Saturday, 27 February 2016

"The Young Fella": A Tribute to my Uncle Shirley

      It’s been seven months now since my Uncle Shirley Fullerton passed away at the age of 91.  I started writing this the day we got the call from his son Terry telling us that “the old man slipped the clutch.”  I’ve procrastinated in my tribute to this man long enough. 

S.W. Fullerton

     My father’s younger brother, who lived closest to us geographically, was probably closest to me uncle-wise as well.  My father always called him “The Young Fella” as in, “Barb, run up the road and get some baler twine from The Young Fella.”

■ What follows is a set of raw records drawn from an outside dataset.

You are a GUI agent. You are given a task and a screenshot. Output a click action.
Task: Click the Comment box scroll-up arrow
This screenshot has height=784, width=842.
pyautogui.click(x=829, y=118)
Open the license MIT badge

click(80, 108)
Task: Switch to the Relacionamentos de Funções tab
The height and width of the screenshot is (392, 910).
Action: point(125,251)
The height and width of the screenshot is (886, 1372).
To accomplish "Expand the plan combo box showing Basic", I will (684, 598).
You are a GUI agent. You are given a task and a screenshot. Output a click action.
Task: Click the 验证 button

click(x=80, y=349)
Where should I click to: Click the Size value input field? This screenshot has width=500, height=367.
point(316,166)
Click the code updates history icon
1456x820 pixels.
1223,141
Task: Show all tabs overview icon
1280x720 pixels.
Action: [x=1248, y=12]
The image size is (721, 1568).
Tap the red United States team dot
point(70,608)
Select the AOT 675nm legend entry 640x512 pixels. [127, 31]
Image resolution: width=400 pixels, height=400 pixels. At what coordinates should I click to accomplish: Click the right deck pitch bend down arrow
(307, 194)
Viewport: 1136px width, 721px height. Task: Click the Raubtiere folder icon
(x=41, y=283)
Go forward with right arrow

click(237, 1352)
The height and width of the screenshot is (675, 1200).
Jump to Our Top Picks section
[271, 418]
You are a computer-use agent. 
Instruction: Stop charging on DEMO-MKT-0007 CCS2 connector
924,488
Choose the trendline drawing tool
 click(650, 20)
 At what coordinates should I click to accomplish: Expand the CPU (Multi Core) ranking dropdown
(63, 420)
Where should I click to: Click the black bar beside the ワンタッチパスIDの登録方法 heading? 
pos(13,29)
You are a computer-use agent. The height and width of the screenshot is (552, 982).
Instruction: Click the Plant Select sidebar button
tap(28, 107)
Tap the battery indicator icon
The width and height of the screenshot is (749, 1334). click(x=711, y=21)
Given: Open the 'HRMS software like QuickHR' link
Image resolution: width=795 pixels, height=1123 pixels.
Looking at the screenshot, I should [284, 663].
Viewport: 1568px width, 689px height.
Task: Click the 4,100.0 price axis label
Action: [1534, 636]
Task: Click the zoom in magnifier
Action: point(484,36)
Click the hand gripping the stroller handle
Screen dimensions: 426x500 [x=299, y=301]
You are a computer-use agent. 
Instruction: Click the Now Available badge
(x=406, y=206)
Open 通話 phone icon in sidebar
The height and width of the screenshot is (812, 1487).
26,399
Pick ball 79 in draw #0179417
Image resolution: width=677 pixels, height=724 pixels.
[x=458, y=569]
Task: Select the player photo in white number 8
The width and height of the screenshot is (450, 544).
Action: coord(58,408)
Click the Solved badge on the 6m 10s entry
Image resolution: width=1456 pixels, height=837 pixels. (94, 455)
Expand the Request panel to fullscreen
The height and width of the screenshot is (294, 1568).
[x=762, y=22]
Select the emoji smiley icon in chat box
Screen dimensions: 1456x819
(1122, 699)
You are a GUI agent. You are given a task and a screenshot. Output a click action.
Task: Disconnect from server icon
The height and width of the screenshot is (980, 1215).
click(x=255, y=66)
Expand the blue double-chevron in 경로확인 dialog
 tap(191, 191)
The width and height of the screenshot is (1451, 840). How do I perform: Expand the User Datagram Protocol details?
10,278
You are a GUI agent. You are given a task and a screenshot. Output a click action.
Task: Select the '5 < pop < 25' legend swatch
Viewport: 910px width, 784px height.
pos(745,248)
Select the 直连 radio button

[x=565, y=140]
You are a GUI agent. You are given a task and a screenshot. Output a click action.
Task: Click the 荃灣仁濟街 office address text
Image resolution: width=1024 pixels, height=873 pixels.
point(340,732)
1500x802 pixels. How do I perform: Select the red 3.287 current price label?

Bales and Bales and more Bales

     He loved his family and was so proud of each and every one of them.  That was no secret.  Happily married for 65 years, he often referred to his wife Isabel as “a terrific life-partner.”  

Shirley and Isabel

      They had four children, eleven grandchildren and eleven great-grandchildren. 
Shirley, Isabel, 
JOAN and Bill; TERRY and Nancy;  
TREVA and Mike;  KEVIN and Beth

     I’m sure there are many more descendants to come. 
Shirley with his youngest descendant, Claire

     He was a true farmer and successful in his “fields”.  I went to him frequently for advice about my not-as-successful gardening forays.  In fact, my last visit with him revolved around the benefits of chicken manure.  "It's gold, Barb."  As a matter of fact, every visit I had with him eventually got around to chicken manure.  New Brunswick politics, who died, the river, squash, weather, rhubarb, chicken manure.  And neither one of us used the word “manure.” 

Ah, The Benefits of Chicken Manure

     He was kind and caring to me.  He was an outspoken man but I never felt personally under attack by him.  He was interested; some people might call it nosy, but I never felt his questions to be invasive.  I’m sticking with interested.  How many people do you know who are really interested in you?  And how many people do you know who talk only about themselves, their children, their accomplishments, their health and never once ask about your kids or your aches and pains?  The “it’s all about me” set.  Well, Shirley was not “all about me”; he wanted to know all about you, too!

Shirley in his Nineties

      He had his opinions.  And he would share them with you.  They could be pretty strong but you could counter them, you could disagree, you could state your own viewpoint.  You might not change his mind, but you felt safe enough to voice your opinion.  He did hear you.

SWF:  1924-2015

     I could go on and on about this man.  How he lost three fingers on his left hand at the age of five when he slipped on the ice while carrying a sharp axe to the woods.  I could challenge you to imagine being a farmer and a woodsman with such a disability.  You never heard any complaints about that.  I could tell you about the personal losses and setbacks he had during his life and how he soldiered on through them.  I could tell you how he loved to dance, to laugh, to travel.  I could tell you how he would share both shad and gaspereaux with me.  I could tell you how he loved music, loved his church.  I could tell you that, unlike many Fullertons, he was able to feel emotion and was not afraid to show it. 

My Uncle

     It is all about perspective, isn’t it?  Every relationship in life is as unique as the people involved.  This is my story, my experience; this is what my uncle was to me. I’m a niece, a little more removed than some, and a little closer than others.  He was a great uncle and I do miss him.